% Prove that sqrt(2) is irrational (when this is fed into prover9).
% This file was created by David A. Wheeler, and is
% inspired by the Otter proof from Larry Wos,
% by Michael Beeson and William McCune,
% that was published in "The Seventeen Provers of the World"
% compiled by Freek Wiedijk. (http://www.cs.ru.nl/~freek/comparison/).
% This version's notation is much easier to read, because it uses capabilities
% such as infix operators, implies (->), and iff (<->).
% Usage:
% prover9 -f sqrt2.in > sqrt2.out
% This proof presumes numbers only range over positive integers (1,2,...).
% It's a proof by contradiction; the assumptions are entered, and prover9
% shows that there is a contradiction.
formulas(assumptions).
1*x = x. % identity
x*1 = x.
x*(y*z) = (x*y)*z. % associativity
x*y = y*x. % commutativity
(x*y = x*z) -> y = z. % cancellation (0 is not allowed, so x!=0).
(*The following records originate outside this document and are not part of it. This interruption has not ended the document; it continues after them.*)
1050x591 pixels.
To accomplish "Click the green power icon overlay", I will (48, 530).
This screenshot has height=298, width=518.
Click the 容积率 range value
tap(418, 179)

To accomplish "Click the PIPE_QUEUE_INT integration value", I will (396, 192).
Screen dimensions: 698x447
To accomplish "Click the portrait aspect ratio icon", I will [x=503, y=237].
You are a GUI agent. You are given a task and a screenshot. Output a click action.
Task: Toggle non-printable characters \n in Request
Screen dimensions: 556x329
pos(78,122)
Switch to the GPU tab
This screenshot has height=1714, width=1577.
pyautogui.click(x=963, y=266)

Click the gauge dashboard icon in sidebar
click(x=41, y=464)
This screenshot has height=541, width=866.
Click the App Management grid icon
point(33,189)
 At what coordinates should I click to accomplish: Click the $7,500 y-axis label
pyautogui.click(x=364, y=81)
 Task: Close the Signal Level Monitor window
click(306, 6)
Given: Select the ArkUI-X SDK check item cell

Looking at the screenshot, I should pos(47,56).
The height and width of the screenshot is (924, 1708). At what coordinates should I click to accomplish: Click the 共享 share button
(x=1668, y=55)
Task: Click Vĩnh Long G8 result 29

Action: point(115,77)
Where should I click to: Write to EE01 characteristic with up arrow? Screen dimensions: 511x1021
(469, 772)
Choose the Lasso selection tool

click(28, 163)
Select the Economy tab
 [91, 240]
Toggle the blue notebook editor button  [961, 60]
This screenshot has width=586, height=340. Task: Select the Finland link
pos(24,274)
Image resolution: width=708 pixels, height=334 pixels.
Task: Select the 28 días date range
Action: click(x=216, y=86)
% Now let's define divides(x,y), which is true iff x divides y.
% For example, divides(2,6) is true because 2*3=6.
% The older Otter proof used the clausal form:
% -divides(x,y) | (x*f(x,y)) = y.
% x*z != y | divides(x,y).
% but I find this clausal form rather confusing. I think expressing it
% using traditional first-order logic is MUCH clearer as an input.
% Prover9 will immediately convert this into the clausal form:
divides(x,y) <-> (exists z x*z = y).
divides(2,x*y) ->
(divides(2,x) | divides(2,y)). % If 2 divides x*y, it divides x or y.
2 != 1. % Original author almost forgot this.
% Now, assert that we can have a rational fraction for sqrt(2), reduced
% to lowest terms (we can't, and that's the point of the proof):
a*a = (2*(b*b)). % a/b = sqrt(2), so a^2 = 2 * b^2.
(x != 1) -> -(divides(x,a) &
divides(x,b)). % a/b is in lowest terms
end_of_list.